The Forgotten Massacre/Persahabatan dan Cinta di Tengah Tragedi G-30-S PKI

Pengarang: Peer Holm Jorgensen

Penerjemah: Ingrid Dwijani Nimpoeno

Penyunting: Indradya SP

Tebal: 442 halaman

“Novel ini mengajak kita membaca Tragedi 1965 melalui kacamata penulis Eropa. Sesuatu yang masih langka.” –Noorca M. Massardi, pengarang/pewarta

Kasper berdiri mematung.

Jadi desas-desus mengenai kebrutalan tak kenal ampun itu benar.

Dia menatap lelaki di hadapannya.

Lelaki itu membalas tatapan Kasper dengan tenang.

“Mereka bersimpati terhadap Komunis,” katanya.

Dia mengangkat bahu dengan menyesal.

“Maaf.” Lelaki yang lain mengangkat tangan ke tenggorokan.

Bukan untuk menyumpah, tapi untuk mengisyaratkan cara memisahkan

kepala dari tubuh dengan mudah.

***

Jakarta, September 1965. Kapal kargo tempat Kasper, seorang pemuda Denmark, bekerja sebagai asisten koki berlabuh di Tanjung Priok. Selama berada di sana, Kasper menjalin persahabatan dengan banyak pelaut dari berbagai bangsa. Dia bahkan terlibat dalam hubungan cinta segitiga dengan seorang gadis blasteran Belanda-Padang. Semuanya tampak normal, sampai Kasper sadar bahwa dia berada pada waktu dan tempat yang salah.
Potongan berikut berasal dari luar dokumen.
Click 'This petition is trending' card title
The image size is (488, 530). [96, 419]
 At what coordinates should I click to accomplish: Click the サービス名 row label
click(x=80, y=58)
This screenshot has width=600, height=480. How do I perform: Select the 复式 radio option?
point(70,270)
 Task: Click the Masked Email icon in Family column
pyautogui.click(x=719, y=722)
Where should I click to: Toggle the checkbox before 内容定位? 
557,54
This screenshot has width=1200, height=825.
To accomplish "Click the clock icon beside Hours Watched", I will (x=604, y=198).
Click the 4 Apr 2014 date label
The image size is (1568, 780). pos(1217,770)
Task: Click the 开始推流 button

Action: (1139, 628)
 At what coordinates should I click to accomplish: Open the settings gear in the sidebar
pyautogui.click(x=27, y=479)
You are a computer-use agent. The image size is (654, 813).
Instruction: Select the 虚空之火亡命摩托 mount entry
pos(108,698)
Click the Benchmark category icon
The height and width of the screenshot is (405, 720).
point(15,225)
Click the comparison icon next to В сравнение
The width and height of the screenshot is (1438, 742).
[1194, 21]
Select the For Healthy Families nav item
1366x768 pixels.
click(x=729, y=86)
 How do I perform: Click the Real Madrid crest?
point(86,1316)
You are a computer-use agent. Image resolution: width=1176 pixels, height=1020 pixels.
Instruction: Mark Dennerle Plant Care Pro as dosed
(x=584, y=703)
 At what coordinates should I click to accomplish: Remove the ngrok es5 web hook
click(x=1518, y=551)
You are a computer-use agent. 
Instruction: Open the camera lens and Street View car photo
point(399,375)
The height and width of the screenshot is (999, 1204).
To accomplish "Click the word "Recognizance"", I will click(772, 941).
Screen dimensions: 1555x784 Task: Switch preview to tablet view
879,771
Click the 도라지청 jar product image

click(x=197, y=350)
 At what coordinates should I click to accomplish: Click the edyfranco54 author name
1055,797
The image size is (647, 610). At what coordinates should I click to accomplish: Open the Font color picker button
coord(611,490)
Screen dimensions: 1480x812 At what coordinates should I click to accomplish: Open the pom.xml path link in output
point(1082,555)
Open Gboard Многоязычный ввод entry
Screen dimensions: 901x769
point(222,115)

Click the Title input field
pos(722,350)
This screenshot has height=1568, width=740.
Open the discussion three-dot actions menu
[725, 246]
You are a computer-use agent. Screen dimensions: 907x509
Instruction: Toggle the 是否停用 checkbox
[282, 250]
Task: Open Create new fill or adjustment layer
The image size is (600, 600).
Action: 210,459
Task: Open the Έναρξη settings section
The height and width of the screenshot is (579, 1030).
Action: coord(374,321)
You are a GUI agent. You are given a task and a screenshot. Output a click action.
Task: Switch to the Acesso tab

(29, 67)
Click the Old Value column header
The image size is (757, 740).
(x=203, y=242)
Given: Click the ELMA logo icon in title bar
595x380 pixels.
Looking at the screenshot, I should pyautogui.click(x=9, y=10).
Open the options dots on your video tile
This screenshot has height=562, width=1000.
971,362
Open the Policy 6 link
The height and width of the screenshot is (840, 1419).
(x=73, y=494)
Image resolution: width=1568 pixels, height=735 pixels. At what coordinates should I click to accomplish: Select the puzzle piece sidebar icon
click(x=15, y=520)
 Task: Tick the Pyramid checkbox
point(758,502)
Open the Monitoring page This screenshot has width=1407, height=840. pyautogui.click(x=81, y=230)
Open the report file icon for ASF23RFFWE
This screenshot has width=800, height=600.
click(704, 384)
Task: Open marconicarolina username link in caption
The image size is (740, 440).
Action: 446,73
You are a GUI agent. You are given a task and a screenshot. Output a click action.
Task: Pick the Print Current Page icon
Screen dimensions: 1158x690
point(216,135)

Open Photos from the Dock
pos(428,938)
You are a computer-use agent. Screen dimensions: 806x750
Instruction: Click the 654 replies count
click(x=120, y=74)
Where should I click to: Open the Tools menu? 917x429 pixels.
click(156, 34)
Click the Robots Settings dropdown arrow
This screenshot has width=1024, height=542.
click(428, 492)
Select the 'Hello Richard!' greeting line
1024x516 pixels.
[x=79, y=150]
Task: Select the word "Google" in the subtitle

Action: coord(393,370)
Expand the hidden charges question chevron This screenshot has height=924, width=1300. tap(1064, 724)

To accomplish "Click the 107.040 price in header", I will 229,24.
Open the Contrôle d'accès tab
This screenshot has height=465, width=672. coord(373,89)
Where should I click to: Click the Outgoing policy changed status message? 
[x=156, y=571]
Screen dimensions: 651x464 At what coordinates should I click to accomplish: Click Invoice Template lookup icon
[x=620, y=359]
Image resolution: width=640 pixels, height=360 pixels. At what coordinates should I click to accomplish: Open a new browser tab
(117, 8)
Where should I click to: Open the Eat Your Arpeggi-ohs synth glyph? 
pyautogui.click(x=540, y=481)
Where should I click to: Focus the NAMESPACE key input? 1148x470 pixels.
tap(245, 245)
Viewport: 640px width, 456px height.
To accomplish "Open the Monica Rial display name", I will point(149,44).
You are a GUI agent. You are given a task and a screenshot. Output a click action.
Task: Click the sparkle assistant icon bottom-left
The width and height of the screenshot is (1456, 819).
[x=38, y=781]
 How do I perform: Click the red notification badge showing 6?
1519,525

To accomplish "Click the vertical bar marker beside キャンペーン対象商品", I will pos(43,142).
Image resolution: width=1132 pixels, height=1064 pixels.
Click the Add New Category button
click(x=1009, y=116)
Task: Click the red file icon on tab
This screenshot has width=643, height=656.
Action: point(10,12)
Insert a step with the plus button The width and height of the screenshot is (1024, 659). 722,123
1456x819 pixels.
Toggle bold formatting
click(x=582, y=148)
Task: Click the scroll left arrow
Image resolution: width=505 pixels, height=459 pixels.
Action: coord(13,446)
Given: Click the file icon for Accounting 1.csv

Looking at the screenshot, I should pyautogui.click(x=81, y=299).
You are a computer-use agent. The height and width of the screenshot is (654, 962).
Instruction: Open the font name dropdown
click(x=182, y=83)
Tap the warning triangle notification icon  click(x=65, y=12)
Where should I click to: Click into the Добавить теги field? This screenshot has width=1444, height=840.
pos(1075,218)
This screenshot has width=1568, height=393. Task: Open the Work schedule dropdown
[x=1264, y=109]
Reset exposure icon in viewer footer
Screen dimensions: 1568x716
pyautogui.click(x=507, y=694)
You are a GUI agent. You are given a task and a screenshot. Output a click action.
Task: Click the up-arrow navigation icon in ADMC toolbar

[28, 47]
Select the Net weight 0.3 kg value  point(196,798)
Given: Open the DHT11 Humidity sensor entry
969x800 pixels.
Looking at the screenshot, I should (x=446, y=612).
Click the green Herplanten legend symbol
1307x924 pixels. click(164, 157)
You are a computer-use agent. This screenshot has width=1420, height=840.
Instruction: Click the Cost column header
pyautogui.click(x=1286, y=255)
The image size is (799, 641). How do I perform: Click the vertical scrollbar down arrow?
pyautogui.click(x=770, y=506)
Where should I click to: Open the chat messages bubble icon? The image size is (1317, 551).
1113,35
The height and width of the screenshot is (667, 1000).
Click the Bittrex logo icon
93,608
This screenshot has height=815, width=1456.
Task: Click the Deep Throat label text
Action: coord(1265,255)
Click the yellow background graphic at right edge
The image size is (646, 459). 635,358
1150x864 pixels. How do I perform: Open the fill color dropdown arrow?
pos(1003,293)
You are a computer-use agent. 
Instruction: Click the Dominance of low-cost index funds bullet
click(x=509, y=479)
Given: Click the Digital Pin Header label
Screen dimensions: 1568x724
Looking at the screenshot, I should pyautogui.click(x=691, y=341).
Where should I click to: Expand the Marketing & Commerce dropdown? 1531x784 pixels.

Saat itu adalah salah satu periode kelam dalam sejarah Indonesia. Setelah peristiwa penculikan dan pembunuhan para jenderal TNI, Partai Komunis Indonesia (PKI) dituding sebagai dalang kudeta terhadap Presiden Sukarno. Ratusan ribu orang yang dianggap sebagai anggota dan simpatisan PKI pun ditangkap, dipenjarakan, dan bahkan dibunuh. Dan Kasper terjebak di tengah tragedi berdarah yang disutradarai oleh CIA itu.

The Forgotten Massacre ditulis berdasarkan pengalaman pribadi seorang Denmark yang secara kebetulan menyaksikan pembantaian berdarah itu. Novel ini mengajak kita memandang tragedi G-30-S PKI dari kacamata orang asing dan dari sisi yang lebih humanis.

”Mungkin kami memang terlibat dalam peristiwa itu. Saya sudah lupa ….”—William Colby, Direktur CIA Divisi Asia Tenggara periode 1962-67, diucapkan pada 1990

“Novel ini adalah pengalaman pribadi tentang harapan, mimp, dan cinta seorang anak muda, yang percaya bahwa semua orang pada dasarnya baik, sampai terbukti sebaliknya. Peer Holm Jorgensen menulis novel suspense yang tak akan Anda sisihkan sampai Anda selesai membacanya. –Marianne Dyhrberg Cornett, Nordjyske, Denmark.